# Mar tempestuoso 9 Outubro 2010 (depressão Paula)



## Aristocrata (22 Out 2010 às 22:03)

Coloco aqui 7 vídeos, de filmagens obtidas com a máquina fotográfica, obtidos no dia 9 de Outubro, a meio da tarde, durante o evento "Paula".
O mar estava tempestuoso, não só com vagas muito altas, como a maré estava nitidamente alta.
Em todas as zonas o limite do areal estava a ser ultrapassado, galgando passeios e outras estruturas adjacentes.
Foram obtidos nas freguesias de lavra (Matosinhos) e Vila Chã (Vila do Conde).








*Espero que gostem (não trabalhei os vídeos - nem o som...*)


----------



## SpiderVV (22 Out 2010 às 22:34)

http://www.meteopt.com/forum/portugal/agitacao-maritima-depressao-paula-9-10-10-a-4977.html Já tinhamos um topico.


----------



## Aristocrata (22 Out 2010 às 22:46)

SpiderVV disse:


> Já tinhamos um topico.

-- -- --

* **Tarefas a realizar**
A. Traduza para inglês esta frase do tópico sobre o mar tempestuoso: «O mar estava tempestuoso, não só com vagas muito altas, como a maré estava nitidamente alta.»
B. Extraia do tópico sobre o mar tempestuoso, sem qualquer alteração, o trecho que vai de "# Mar tempestuoso" até "(Vila do Conde).".
Os registos não são necessários para nada do que aqui se pede.

* **Registos listados**
-- -- --

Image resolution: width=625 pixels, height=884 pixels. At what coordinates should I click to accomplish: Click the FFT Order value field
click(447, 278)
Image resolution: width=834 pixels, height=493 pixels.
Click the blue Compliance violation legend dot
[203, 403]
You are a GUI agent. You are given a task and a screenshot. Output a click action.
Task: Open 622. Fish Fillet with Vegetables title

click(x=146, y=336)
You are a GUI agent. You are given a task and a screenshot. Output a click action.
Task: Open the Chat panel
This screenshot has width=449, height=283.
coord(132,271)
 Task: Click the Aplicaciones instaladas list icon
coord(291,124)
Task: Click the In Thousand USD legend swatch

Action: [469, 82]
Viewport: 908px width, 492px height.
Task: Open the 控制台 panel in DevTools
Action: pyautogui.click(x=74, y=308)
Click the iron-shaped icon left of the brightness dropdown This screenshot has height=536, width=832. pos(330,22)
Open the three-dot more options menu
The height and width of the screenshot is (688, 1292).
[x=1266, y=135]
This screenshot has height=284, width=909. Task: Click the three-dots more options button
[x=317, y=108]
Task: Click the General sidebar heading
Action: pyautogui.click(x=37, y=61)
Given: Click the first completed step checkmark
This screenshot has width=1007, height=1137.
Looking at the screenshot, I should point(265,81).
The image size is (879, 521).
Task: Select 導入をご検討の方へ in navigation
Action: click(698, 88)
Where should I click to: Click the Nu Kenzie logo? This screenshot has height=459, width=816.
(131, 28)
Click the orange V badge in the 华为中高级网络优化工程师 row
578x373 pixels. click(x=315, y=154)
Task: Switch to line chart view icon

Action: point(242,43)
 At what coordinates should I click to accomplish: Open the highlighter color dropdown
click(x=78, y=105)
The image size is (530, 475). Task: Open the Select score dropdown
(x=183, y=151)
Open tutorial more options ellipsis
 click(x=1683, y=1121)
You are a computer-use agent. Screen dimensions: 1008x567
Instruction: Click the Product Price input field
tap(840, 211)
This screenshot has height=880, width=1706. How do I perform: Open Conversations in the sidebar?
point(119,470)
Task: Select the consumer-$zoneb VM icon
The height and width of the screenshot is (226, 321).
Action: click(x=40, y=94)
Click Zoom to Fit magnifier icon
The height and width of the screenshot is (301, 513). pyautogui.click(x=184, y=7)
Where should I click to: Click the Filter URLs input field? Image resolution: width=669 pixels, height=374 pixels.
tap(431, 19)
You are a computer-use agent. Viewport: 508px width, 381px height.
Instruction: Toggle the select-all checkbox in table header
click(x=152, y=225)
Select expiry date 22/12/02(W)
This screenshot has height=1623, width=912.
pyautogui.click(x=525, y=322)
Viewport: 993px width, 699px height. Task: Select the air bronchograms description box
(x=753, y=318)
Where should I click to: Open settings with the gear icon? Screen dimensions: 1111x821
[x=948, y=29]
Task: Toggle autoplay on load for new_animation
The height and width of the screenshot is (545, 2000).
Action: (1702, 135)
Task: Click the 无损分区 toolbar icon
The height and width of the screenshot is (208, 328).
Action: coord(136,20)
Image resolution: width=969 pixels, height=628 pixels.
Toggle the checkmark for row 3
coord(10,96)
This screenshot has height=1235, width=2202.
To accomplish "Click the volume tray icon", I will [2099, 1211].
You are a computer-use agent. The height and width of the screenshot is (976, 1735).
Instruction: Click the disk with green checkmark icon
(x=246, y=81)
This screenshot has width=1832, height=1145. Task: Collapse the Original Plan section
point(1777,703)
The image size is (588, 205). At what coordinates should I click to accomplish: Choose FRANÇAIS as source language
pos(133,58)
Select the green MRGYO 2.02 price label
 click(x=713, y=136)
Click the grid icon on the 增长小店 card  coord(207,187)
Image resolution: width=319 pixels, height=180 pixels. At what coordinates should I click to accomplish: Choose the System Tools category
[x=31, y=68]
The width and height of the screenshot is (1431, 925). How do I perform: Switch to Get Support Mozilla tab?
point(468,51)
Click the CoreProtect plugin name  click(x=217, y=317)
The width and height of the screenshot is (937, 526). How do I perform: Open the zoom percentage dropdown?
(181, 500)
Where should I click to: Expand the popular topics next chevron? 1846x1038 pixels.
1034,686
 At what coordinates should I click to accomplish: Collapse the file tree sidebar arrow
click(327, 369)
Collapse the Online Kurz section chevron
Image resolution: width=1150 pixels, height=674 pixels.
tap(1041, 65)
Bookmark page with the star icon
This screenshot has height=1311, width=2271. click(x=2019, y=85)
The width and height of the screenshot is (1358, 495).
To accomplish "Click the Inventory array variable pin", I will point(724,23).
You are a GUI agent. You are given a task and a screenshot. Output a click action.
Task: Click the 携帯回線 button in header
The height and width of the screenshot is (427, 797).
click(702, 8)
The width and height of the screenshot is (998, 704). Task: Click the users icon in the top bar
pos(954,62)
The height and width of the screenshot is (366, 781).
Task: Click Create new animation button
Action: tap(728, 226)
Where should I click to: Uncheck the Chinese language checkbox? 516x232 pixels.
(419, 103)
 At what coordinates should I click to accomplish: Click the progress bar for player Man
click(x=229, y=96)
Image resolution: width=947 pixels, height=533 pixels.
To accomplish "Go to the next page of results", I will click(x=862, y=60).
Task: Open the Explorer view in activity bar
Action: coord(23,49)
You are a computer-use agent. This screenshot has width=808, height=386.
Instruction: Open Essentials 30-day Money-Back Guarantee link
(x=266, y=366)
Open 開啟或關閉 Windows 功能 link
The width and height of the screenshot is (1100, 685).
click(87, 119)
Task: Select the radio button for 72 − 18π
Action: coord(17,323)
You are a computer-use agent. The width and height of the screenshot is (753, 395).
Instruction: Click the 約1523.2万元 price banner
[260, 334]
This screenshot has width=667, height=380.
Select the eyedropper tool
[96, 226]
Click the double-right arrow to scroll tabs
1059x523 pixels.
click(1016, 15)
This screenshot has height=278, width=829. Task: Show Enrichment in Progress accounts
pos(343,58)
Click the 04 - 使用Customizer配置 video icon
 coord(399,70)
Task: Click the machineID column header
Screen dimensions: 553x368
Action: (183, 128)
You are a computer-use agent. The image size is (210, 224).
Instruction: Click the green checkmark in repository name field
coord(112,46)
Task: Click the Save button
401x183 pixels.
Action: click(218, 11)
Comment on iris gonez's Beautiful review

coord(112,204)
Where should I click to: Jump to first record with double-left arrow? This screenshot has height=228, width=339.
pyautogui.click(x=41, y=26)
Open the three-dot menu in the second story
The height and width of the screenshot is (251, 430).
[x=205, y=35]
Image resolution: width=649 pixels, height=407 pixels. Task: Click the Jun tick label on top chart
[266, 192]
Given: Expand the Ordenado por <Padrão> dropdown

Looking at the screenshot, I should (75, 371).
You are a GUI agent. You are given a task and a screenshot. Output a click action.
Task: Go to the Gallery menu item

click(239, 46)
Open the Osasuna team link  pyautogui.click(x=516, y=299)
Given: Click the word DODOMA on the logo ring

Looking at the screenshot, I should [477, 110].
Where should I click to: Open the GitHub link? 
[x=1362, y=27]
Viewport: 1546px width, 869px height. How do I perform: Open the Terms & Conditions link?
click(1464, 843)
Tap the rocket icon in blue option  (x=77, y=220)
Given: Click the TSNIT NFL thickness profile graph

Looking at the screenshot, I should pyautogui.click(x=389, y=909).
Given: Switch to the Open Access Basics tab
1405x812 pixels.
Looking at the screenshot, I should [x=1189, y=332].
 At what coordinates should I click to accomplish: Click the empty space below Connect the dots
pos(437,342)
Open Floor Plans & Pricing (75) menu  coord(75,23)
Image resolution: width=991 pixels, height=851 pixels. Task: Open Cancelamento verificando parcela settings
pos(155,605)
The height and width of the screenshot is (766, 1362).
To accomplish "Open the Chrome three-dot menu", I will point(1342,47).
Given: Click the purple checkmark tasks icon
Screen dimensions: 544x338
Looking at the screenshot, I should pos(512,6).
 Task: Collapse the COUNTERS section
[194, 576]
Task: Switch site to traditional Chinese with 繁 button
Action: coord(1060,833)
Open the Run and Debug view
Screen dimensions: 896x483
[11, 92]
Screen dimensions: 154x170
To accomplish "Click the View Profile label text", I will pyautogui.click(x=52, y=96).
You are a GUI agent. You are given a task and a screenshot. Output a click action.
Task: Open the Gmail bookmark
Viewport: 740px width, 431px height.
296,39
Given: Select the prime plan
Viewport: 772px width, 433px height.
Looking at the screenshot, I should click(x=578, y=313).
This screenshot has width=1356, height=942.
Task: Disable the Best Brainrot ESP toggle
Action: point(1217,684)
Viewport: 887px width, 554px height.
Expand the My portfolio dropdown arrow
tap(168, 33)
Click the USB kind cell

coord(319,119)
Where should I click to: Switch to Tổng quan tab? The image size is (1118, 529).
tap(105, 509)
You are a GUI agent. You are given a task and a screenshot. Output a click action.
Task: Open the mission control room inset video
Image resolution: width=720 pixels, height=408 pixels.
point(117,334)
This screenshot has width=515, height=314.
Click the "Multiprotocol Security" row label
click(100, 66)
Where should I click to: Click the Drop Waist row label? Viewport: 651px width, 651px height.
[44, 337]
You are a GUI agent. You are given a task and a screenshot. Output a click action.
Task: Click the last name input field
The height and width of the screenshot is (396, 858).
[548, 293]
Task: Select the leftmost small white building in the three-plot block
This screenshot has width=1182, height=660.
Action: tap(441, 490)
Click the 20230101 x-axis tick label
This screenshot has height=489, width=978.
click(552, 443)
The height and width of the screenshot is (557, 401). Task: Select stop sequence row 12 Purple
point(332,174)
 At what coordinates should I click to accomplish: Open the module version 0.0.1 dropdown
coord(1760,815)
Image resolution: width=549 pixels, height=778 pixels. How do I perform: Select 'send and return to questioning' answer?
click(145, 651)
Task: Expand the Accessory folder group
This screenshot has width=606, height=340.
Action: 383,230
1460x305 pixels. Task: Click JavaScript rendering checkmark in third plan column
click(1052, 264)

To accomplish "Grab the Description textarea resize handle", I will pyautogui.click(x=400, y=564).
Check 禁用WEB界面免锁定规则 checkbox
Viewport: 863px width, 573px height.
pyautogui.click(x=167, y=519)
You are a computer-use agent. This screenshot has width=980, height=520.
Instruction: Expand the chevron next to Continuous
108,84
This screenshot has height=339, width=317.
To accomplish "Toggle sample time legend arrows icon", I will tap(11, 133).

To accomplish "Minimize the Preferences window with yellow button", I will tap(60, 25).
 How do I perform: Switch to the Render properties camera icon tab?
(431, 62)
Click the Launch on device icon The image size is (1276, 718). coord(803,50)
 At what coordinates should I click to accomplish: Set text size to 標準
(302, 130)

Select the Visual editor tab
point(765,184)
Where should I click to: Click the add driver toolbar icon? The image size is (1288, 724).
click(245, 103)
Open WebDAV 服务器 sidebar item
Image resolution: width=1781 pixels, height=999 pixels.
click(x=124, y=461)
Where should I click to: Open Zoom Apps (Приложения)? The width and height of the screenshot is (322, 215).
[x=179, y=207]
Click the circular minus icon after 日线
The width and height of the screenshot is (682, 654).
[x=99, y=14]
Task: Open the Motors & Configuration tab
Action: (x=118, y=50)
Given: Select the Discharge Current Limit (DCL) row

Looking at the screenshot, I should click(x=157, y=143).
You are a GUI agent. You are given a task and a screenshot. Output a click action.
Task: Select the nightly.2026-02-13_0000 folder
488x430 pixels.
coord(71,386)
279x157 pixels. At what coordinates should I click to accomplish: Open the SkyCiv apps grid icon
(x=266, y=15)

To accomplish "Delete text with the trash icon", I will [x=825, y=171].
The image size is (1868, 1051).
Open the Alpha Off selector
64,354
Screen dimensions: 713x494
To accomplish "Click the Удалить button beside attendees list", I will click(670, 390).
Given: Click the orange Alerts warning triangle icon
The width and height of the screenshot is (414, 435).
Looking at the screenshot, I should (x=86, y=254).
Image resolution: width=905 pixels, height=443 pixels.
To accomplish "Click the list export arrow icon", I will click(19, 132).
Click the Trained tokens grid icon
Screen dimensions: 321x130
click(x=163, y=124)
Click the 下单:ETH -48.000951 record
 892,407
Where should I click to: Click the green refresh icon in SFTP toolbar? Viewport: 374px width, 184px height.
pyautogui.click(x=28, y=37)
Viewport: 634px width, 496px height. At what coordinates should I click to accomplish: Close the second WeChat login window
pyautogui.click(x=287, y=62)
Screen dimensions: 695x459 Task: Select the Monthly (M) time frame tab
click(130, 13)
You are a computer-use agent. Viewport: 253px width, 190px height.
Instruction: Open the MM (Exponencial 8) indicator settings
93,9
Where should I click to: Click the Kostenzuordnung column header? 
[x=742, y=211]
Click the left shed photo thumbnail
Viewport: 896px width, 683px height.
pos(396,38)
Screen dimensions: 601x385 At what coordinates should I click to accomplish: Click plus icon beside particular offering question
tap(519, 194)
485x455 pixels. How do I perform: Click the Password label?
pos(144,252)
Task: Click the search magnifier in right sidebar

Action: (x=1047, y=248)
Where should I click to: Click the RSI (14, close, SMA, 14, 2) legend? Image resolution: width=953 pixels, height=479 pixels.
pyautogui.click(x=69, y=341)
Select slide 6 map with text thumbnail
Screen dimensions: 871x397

-- -- --

* **Soluções das tarefas**
A. The sea was stormy, not only with very high waves, but the tide was also clearly high.

B.
# Mar tempestuoso 9 Outubro 2010 (depressão Paula)



## Aristocrata (22 Out 2010 às 22:03)

Coloco aqui 7 vídeos, de filmagens obtidas com a máquina fotográfica, obtidos no dia 9 de Outubro, a meio da tarde, durante o evento "Paula".
O mar estava tempestuoso, não só com vagas muito altas, como a maré estava nitidamente alta.
Em todas as zonas o limite do areal estava a ser ultrapassado, galgando passeios e outras estruturas adjacentes.
Foram obtidos nas freguesias de lavra (Matosinhos) e Vila Chã (Vila do Conde).